I wrote again the other day to our sister that all my life, or at least almost, I have sought something quite different from a martyr career, for which I don’t have the size.
3 May 1889

I am “seized by the ill” in life; my mental state is and has been much too “abstract”, so that whatever they do for me I can’t restore balance to my life. I feel calm where I can follow a rule, like here in the hospital.
30 April 1889

I am not an admirer of Gauguin’s Christ in the garden of olives, of which he has sent me a sketch. That of Bernard’s I don’t know, but he has promised me a photograph, nevertheless I fear that these biblical compositions will make me want other things. In these days I have seen women picking the olives: no possibility of having them as models, I haven’t done anything with it. But I’ve been wondering whether Gauguin’s composition is any good; as for friend Bernard, he probably has never seen an olive tree. He refrains from getting the least idea of the reality of the things, and that is not the way to achieve a synthesis.

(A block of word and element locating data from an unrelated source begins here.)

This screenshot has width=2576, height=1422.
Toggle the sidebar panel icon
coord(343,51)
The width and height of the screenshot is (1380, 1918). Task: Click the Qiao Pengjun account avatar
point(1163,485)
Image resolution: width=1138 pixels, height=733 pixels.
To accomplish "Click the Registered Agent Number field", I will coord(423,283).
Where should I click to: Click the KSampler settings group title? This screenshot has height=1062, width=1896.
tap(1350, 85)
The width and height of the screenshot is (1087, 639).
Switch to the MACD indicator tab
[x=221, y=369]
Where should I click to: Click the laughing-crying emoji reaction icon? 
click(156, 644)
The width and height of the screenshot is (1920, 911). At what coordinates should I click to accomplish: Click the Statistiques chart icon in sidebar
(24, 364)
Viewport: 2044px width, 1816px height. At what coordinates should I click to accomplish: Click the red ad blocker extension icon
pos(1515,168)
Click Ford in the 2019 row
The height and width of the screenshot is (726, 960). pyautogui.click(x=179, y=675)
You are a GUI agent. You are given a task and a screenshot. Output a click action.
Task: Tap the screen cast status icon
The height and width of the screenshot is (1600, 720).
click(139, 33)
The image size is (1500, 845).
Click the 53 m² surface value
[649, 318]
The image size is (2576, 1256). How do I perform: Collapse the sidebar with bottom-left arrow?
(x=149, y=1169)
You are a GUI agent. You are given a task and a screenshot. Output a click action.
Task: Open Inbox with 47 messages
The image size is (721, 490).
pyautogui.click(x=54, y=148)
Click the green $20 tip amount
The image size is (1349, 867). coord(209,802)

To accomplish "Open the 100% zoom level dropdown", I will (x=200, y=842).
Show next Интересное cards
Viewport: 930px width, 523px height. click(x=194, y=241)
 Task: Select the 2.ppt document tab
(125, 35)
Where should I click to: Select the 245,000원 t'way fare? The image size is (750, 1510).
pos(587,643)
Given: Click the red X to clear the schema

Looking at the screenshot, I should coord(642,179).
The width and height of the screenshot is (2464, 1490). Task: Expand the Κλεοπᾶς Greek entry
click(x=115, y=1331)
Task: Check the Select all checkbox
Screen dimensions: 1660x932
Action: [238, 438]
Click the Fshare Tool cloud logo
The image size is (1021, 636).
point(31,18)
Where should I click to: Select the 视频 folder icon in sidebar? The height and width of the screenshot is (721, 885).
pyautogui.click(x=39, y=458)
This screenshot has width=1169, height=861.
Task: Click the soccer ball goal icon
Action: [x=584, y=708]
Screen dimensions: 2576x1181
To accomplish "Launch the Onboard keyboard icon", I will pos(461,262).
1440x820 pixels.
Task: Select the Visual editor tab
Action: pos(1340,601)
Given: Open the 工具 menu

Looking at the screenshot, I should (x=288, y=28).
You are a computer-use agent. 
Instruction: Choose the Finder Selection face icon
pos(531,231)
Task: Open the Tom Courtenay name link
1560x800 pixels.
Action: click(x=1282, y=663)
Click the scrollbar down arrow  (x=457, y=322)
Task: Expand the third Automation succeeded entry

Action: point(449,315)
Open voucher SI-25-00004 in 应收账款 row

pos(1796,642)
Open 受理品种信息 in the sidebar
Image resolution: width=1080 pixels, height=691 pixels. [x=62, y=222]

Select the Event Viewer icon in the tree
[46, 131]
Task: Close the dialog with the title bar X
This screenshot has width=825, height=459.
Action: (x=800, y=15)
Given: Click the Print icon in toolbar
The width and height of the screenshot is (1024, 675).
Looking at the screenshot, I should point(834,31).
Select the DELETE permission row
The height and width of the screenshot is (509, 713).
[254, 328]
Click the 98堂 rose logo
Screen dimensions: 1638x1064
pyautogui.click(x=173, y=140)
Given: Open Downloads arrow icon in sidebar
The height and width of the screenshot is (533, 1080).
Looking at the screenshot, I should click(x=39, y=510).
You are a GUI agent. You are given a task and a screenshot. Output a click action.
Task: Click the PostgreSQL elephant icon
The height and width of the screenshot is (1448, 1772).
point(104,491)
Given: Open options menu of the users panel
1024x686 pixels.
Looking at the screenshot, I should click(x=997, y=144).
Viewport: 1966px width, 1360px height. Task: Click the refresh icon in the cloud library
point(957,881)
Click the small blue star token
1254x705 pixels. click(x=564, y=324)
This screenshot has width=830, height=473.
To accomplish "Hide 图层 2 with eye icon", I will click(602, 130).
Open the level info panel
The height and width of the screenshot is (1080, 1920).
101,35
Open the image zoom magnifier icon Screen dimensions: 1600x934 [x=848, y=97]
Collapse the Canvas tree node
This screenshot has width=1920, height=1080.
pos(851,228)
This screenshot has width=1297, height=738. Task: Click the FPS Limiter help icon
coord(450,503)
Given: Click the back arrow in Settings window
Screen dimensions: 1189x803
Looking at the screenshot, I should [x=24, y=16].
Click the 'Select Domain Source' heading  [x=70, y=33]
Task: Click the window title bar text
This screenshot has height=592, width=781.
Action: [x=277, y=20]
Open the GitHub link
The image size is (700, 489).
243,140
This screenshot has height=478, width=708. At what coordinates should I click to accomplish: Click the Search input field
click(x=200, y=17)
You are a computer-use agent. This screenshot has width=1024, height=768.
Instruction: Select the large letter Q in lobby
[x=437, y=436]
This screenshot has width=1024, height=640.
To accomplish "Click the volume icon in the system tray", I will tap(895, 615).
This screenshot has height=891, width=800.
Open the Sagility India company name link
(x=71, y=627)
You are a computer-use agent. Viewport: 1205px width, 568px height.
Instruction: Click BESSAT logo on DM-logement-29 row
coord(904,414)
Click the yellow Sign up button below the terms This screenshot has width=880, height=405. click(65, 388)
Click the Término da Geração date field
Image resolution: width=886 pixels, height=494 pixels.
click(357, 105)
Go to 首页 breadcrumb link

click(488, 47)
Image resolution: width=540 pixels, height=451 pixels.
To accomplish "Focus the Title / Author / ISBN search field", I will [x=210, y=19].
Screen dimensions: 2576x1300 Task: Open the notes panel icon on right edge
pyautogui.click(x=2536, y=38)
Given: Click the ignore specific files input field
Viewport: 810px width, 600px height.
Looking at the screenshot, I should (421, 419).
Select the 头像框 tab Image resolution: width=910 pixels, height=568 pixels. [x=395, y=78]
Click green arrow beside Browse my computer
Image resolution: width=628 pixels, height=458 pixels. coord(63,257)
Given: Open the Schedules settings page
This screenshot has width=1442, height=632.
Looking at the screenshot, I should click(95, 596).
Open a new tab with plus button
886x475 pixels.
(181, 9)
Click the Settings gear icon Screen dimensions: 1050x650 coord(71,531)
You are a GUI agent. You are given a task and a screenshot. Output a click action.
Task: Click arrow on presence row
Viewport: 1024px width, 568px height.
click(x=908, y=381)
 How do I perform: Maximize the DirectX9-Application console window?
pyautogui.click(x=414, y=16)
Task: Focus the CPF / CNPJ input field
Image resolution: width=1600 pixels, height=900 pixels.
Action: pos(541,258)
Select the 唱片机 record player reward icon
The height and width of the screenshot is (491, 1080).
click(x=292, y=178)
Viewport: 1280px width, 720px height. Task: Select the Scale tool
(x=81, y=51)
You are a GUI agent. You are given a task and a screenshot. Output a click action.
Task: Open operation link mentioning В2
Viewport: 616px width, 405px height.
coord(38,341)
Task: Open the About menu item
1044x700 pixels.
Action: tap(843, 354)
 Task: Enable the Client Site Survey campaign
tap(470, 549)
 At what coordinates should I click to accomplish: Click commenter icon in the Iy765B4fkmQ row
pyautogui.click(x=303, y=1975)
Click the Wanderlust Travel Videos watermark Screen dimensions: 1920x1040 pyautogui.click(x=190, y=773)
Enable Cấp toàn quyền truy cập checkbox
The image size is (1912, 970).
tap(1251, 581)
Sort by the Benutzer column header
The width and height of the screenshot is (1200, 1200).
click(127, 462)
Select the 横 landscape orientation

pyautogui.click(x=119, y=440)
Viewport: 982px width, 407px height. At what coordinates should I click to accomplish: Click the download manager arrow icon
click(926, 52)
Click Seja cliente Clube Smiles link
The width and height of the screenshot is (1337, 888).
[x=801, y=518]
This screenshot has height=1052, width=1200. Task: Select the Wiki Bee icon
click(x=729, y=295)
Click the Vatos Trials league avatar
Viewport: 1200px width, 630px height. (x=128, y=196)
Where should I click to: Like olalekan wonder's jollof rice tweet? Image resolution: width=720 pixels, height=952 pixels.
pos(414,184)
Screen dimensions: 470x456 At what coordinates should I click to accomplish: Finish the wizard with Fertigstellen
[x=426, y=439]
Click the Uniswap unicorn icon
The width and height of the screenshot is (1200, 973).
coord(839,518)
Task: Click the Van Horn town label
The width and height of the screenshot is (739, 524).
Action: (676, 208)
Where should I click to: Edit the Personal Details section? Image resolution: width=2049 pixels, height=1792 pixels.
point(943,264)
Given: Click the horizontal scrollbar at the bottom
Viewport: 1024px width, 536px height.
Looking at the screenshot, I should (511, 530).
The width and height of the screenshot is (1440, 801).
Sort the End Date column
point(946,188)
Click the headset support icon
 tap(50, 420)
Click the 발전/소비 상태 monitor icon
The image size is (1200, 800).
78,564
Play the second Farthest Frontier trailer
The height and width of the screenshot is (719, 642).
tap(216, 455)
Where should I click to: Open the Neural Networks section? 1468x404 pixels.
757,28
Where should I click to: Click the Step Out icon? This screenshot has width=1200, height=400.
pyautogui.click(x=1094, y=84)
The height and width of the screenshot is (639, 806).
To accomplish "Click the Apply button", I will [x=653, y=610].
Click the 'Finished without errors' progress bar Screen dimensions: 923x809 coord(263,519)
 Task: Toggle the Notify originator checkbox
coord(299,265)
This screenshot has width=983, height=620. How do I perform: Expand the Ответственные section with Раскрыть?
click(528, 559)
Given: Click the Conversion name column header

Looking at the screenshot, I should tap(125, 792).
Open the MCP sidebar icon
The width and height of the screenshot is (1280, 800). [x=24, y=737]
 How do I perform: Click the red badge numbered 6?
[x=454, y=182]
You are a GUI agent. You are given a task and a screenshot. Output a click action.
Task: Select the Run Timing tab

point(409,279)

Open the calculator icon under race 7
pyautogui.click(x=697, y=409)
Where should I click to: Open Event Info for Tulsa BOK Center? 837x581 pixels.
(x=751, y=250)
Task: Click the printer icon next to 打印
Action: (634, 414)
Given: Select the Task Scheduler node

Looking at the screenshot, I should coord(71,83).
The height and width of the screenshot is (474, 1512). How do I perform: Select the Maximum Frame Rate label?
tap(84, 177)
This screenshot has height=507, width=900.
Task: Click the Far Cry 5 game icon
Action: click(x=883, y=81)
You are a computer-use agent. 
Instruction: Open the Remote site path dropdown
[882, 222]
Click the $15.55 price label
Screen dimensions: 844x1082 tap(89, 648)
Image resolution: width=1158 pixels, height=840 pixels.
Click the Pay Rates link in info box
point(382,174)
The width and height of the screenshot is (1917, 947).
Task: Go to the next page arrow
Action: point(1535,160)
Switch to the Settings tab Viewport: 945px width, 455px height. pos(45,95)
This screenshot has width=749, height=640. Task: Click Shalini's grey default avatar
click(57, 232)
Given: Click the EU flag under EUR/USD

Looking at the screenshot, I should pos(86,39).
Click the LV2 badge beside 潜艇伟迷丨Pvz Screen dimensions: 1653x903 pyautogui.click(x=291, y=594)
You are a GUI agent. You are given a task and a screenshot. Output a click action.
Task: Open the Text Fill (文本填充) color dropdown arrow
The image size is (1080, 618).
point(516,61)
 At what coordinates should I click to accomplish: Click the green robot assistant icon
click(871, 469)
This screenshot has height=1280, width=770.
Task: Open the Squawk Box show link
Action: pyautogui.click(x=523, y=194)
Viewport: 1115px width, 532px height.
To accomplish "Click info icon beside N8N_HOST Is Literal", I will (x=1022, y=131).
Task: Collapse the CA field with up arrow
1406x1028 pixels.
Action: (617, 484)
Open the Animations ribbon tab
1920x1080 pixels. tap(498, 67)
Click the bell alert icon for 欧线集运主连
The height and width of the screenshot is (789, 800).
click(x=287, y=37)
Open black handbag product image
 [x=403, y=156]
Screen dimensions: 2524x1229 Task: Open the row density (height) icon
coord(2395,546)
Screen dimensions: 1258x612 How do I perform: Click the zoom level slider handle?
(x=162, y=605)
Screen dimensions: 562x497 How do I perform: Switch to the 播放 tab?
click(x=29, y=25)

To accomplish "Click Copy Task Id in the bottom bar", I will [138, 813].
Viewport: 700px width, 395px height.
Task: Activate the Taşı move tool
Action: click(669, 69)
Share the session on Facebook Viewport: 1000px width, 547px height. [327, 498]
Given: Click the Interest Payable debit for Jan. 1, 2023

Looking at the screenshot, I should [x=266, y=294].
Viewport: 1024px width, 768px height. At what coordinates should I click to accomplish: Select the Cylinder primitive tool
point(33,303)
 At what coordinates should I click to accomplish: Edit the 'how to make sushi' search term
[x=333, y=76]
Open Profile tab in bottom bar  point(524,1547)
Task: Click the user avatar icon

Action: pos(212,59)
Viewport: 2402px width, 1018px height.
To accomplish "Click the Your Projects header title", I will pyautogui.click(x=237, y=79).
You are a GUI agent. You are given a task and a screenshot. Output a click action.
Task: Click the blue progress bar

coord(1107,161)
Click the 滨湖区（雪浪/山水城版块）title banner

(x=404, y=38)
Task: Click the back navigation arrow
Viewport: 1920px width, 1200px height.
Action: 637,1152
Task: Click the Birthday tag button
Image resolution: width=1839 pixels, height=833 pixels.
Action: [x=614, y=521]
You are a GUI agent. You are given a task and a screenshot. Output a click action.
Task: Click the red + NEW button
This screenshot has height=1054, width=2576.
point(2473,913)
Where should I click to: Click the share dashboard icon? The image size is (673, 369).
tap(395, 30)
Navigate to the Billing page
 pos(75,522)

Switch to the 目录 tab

No, I shan’t ever get involved with their biblical compositions.
November 1889

Bernard has sent me the photos of his canvases: what they have is that they are sorts of dreams and nightmares.
undated (1889)

I’m battling with a painting begun days before my relapse, a reaper, the study is yellow, terribly chunky, but the idea was beautiful and simple. And I then saw in this mower – a vague figure fighting under the sun with the devil to get his work done - I saw the image of death, in the sense that humanity would be the corn that is reaped. And so – if you like – the antithesis of that sower I painted. But in this death nothing is sad, everything happens in the full light with a sun that bathes everything in a light of fine gold.